Valuation Considerations
It is not surprising to see poor valuation metrics for FTNT at present. FY24 growth guidance has plummeted as FTNT feels the aftermath of the supply chain congestion driven demand during 2021/22, which accelerated product growth to ~40% for a few quarters. Resultingly, many customers are already well supplied with FortiGates, leading to sharp growth deceleration throughout 2023 and going into 2024. The valuation metrics shown below merely factor in the present or NTM view, without taking account of FTNT's very durable growth, catalyzed by the first, middle, and last mile tailwinds aforementioned.
We prefer to look at the EV/(FCF-SBC) multiple and compare this with the Rule of 40 (inc. SBC). When applying this relative valuation FTNT looks attractive with a EV/(FCF-SBC) of 35x and a Rule of 40 (inc. SBC) of 37 (note, we calculate the Rule of 40 with NTM growth and LTM FCF margin and SBC %). Compare this to PANW with a Rule of 40 of 40 and an EV/(FCF-SBC) of 50x, and CRWD with a Rule of 40 of 41 and an EV/(FCF-SBC) of 216x, and you can see FTNT's attractiveness.
However, for companies with such a long-term durable growth outlook, it makes more sense to put more weight on a DCF valuation. Here is a snippet of our DCF valuation model for FTNT. The settings shown are for the base case: a 45% terminal FCF margin, a 10% CAGR for FY26-FY29 following the guidance/consensus forecasts for FY24 and FY25, and a terminal SBC % of 2.5%. Click the link to view the full model, showing the reconciliation from enterprise value to equity value and value per share. As can be seen, our base case suggests a ~50% upside for FTNT from the current price.
Conclusion
After many years of being dismissed by Gartner, FTNT is now quickly gaining recognition for its divergent SASE approach, and is now benefitting from the single vendor SASE trend. We will be doing our official Convequity Impulse review shortly, though for us it looks like FTNT is showing increasing strength and finally delivering to our long-held expectations within the SASE domain. Though SASE or SASO is just one growth avenue. The middle mile, where FTNT can provide NaaS, is another promising growth catalyst that is not being considered by investors whatsoever.
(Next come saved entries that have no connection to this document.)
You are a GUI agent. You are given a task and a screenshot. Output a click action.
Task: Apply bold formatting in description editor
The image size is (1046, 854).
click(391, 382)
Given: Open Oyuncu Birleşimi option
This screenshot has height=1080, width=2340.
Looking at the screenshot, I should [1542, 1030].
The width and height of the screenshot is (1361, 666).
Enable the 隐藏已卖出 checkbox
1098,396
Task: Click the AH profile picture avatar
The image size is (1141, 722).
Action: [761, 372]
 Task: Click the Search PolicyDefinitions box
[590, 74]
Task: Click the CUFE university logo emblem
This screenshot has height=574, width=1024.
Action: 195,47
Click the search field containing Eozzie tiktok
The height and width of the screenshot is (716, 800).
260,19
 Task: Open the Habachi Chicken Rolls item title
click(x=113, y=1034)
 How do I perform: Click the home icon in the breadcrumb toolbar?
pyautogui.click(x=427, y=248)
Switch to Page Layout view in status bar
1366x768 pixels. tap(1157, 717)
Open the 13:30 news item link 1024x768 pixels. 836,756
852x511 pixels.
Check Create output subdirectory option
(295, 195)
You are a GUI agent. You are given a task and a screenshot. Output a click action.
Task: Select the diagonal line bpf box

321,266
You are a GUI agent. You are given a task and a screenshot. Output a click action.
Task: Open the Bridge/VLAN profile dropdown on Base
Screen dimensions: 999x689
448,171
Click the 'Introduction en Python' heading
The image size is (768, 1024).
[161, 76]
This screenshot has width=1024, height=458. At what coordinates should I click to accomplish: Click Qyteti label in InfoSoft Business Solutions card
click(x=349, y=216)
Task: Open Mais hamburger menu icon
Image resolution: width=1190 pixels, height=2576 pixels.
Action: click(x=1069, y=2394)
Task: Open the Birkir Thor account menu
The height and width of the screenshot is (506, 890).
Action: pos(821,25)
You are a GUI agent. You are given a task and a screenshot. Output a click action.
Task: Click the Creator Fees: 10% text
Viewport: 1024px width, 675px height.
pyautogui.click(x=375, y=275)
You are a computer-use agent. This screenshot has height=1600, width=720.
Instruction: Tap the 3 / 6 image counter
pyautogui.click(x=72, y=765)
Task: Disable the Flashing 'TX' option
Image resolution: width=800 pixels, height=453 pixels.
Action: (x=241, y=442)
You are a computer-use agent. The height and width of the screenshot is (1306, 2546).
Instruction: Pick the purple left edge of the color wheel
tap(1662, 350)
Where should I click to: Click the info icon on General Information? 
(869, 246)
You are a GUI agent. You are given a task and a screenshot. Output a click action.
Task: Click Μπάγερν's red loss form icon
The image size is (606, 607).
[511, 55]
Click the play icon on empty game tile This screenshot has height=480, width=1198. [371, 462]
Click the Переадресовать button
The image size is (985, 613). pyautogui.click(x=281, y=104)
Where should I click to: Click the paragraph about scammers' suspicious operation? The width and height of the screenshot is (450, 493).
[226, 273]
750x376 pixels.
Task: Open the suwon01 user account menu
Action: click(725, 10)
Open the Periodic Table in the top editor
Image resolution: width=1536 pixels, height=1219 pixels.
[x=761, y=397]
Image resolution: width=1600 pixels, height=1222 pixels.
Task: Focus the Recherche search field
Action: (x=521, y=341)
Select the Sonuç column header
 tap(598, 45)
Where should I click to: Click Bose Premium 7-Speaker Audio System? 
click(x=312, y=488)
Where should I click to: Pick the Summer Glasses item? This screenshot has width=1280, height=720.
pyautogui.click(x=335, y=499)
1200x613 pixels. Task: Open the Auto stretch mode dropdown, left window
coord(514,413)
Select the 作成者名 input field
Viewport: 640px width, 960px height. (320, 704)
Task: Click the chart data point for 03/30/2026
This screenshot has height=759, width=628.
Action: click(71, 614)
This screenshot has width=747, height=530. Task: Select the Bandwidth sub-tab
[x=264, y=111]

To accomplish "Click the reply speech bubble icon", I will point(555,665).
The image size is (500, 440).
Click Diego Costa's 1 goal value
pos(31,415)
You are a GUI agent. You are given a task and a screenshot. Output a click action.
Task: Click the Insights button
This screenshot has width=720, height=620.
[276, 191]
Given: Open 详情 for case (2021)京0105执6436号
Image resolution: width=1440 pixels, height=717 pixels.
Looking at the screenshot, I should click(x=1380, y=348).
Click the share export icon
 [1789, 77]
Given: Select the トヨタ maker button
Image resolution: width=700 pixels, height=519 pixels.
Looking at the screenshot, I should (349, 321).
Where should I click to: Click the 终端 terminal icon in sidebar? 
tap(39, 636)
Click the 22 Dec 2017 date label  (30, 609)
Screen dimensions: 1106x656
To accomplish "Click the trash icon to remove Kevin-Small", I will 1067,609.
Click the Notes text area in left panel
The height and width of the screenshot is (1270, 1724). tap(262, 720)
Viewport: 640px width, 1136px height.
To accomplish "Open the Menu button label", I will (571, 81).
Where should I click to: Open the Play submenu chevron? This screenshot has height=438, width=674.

On top of the growth prospects beyond SASE, FTNT has great momentum in OT/IoT security, another area of FTNT's business in which we have extended content, though we'll save that for another article. In terms of valuation, we think FTNT is trading relatively undervalued when considering its excellent financials and business performance, conveyed via the Rule of 40. And our base case DCF supports this view also.